Pandemic-leveraging ‘Great Reset’ is hardly a myth

By: Rachel Marsden

PARIS — Mainstream media outlets have spilled copious amounts of ink dismissing the “Great Reset” — the notion that the global COVID-19 pandemic is being exploited by global decisionmakers to usher in a self-serving agenda — as little more than a figment of active imaginations. The New York Times, BBC, Canada’s CBC, France’s Le Monde and other prestigious media outlets have called it a baseless conspiracy theory.

In the strictest sense, they’re not wrong, but they may be relying a bit too much on semantics in their assessment. The dictionary definition of “conspiracy” is a secret agreement to do an unlawful or wrongful act. The Great Reset is anything but secret.

The Davos World Economic Forum website openly lays claim to the notion on a page labeled “The Great Reset”:

“There is an urgent need for global stakeholders to cooperate in simultaneously managing the direct consequences of the COVID-19 crisis. To improve the state of the world, the World Economic Forum is starting The Great Reset initiative.”

Just because it’s not a secret conspiratorial plot doesn’t mean it’s a myth. The Great Reset is indeed real. You only have to ask those involved in promoting it and they’ll tell you all about it.

Just because far-right reactionaries and naive social media users who believe everything they read on the internet are paying attention to the Great Reset doesn’t mean they’re the only ones who are. The media can’t dismiss these people as crazy or delusional without also slapping the same labels on prominent world leaders.

“This pandemic has provided an opportunity for a reset,” Canadian Prime Minister Justin Trudeau said during a recent United Nations meeting. “This is our chance to accelerate our pre-pandemic efforts to reimagine economic systems that actually address global challenges like extreme poverty, inequality and climate change.”

At a virtual meeting of the World Economic Forum in June, Prince Charles said: “We have a unique but rapidly shrinking window of opportunity to learn lessons and reset ourselves on a more sustainable path.”

French President Emmanuel Macron tweeted in August: “In all crises, an old world disappears, a new one appears. This crisis can be an opportunity.”

The idea that a crisis can serve as an accelerator isn’t new or alarming. What is, however, is that those who view the pandemic as one such opportunity seem to share a particular worldview. The same themes keep popping up: climate change, sustainable development, increased digitization and inequality. The United Nations’ 2030 Agenda for Sustainable Development, which predates the pandemic, also focuses on these themes.

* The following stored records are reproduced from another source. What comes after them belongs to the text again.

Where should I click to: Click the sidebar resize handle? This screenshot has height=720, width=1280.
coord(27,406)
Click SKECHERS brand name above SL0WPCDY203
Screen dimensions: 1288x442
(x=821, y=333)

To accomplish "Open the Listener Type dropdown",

The pandemic is a rare opportunity for the global deciders to move the ball farther down the field while the opposition is shackled by government-imposed rules under the pretext of the crisis. But who are these global deciders?

Mostly, they’re the people who run global multinational enterprises. The World Economic Forum’s website has a long list of corporate “partners” that have provided big-money donations. These are companies that can benefit from telework, digitization and increased globalization, facilitating their search for the cheapest labor and lowest possible taxes.

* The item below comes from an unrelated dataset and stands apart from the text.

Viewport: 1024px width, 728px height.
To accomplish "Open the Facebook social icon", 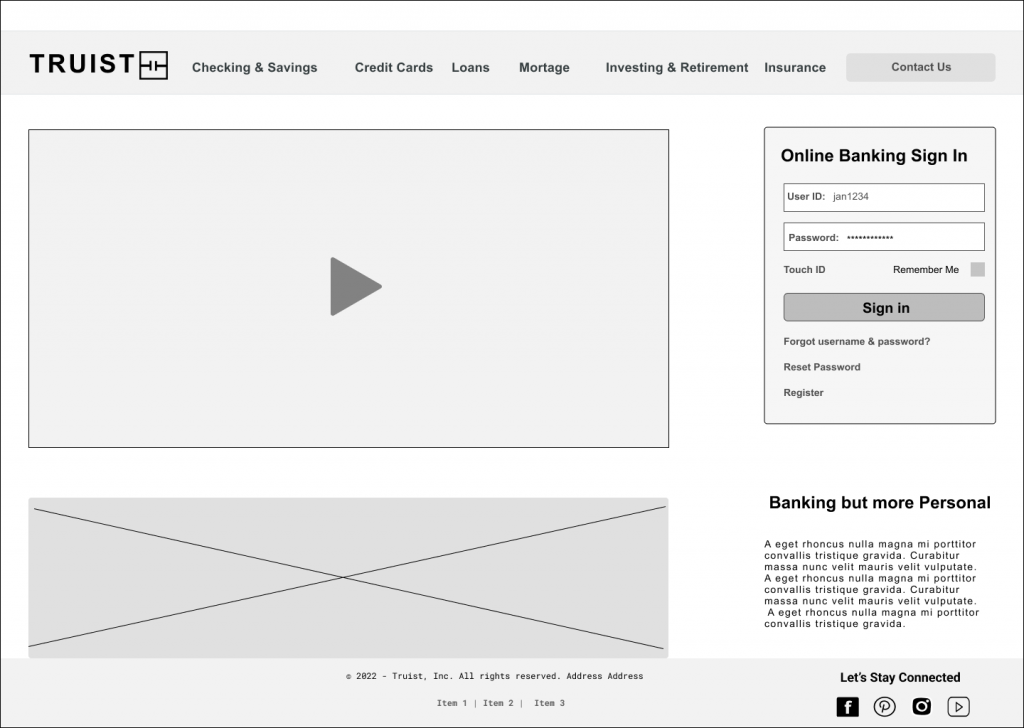I will click(x=847, y=707).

These certainly aren’t the types of businesses being forced to shut down during the pandemic. The small, independent businesses are the ones that are suffering. They’re merely trying to survive while playing by the rules. You won’t find them forking over massive donations to global governance entities and hobnobbing with heads of state at Davos in order to advance a self-serving agenda.

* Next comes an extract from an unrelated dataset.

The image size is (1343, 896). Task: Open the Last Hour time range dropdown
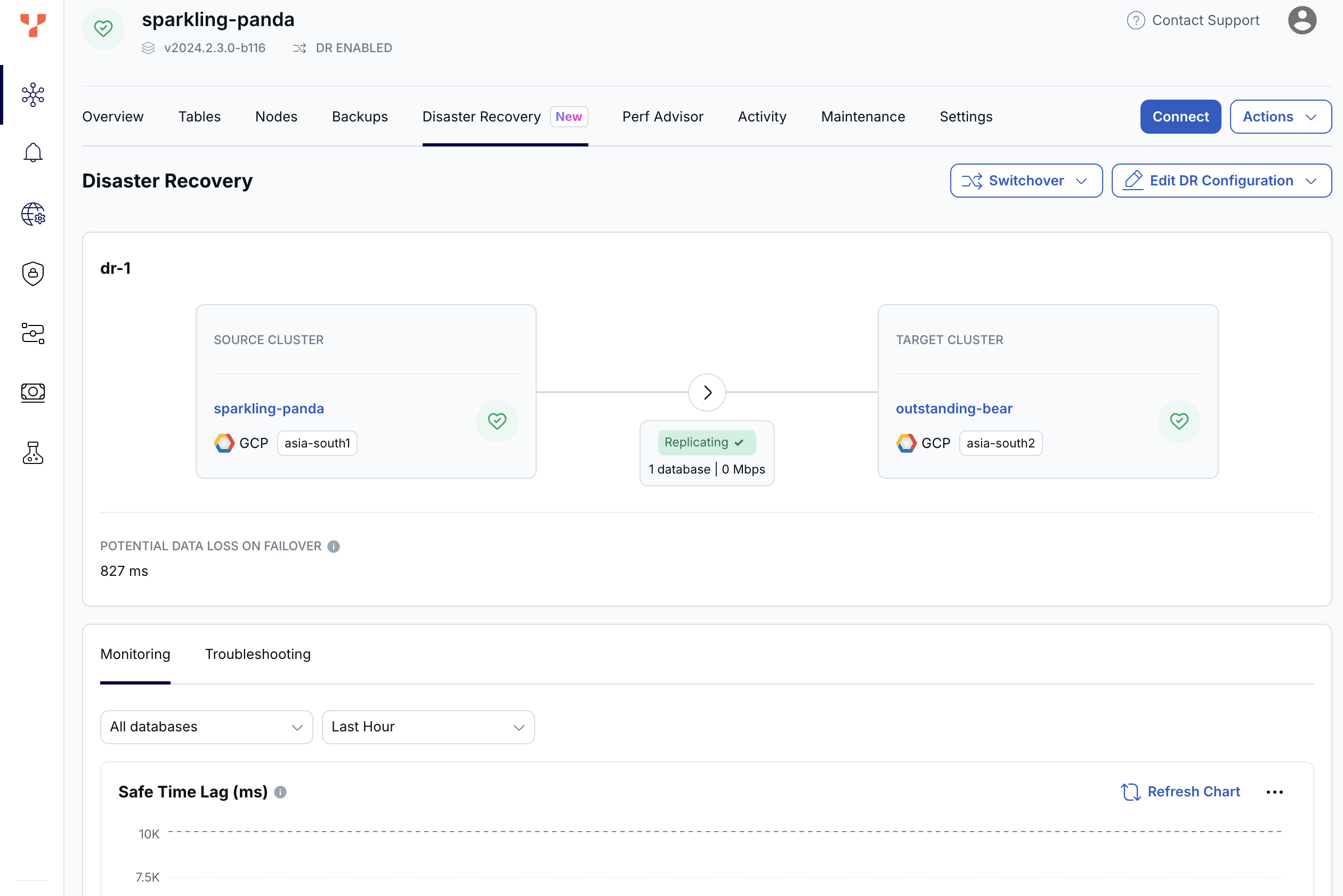(x=427, y=727)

The perversion of capitalism on a global scale and its transformation into a game reserved only for the select few who can afford the entry fee that provides exclusive access to government officials is institutionalized in entities like the World Economic Forum. The fact that all of the players have the language of “Global Reset” on the tips of their tongues while the rest of us are focused on basic survival and hoping for little more than a return to pre-pandemic normalcy is difficult to ignore.

Just because they haven’t all signed off on a specific list of actionable agenda items doesn’t mean that they aren’t signing from the same hymn book — or that those who draw attention to the existence of common interests are crazy. It’s hard to deny the existence of a Great Reset when they keep talking about it.